# Computation & Logic: How should we introduce our undergraduates to the foundations of informatics?

Speaker: Michael Fourman

**Abstract:**

I have taught the first-year computation and logic course for the past five years. This year for the first time it was formally merged with the Haskell course, which has always been taught independently, but in parallel.

The core content of the CL course consists of Propositional Calculus (notation, algebra, semantics, satisfiability, DPLL) and Finite State Machines (DFA, NFA, subset construction, regex). However, I think its primary contribution is at a meta-level: to introduce students to formalisation.

In this talk I will report on this year’s experience — I tried to strengthen the connection with Haskell by implementing representations and algorithms wherever I could.
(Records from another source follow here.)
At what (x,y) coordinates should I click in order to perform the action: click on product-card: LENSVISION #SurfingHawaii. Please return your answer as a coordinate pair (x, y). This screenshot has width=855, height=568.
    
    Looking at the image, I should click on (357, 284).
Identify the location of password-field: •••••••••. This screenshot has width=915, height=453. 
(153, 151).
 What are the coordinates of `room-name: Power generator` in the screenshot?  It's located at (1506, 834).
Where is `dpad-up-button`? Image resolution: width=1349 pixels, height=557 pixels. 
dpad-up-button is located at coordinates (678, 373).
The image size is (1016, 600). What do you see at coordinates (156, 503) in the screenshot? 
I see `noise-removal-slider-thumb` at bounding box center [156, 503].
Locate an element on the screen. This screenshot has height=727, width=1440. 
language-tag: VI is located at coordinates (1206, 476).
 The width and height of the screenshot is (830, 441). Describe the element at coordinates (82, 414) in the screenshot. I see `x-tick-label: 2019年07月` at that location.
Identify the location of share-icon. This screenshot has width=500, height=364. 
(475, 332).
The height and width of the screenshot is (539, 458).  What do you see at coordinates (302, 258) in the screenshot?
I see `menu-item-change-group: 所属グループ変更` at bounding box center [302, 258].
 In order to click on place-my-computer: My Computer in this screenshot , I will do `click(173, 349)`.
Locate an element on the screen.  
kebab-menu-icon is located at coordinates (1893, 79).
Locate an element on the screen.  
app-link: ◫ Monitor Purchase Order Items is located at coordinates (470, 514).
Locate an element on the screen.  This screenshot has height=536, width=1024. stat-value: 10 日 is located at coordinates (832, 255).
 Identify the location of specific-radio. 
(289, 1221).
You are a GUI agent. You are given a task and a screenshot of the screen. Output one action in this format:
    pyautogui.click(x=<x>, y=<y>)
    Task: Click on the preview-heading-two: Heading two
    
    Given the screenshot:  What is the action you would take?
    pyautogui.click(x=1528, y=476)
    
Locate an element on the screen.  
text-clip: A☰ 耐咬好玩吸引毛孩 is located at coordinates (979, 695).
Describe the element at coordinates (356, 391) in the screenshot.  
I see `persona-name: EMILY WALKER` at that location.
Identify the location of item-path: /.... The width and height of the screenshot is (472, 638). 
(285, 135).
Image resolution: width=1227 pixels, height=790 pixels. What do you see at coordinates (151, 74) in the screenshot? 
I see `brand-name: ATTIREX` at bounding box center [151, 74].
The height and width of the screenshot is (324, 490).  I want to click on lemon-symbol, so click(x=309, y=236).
In some ways this worked but, as I will describe, in others it failed.

I have started to think of changes for next year, and will present some ideas, hoping for constructive criticisms and comments.

Two particular issues are:

- 1. The traditional presentation of CL has been based on naive set theory. I am minded to introduce a naive simple type theory instead.
- 2. In their informal reasoning, students are often confused by quantification — and this confusion shows in their (lack of) understanding of the propositional semantics (e.g. the semantics of clausal forms). I am minded to introduce explicitly the syntax and quantification over finite domains.

I hope to stimulate a productive discussion.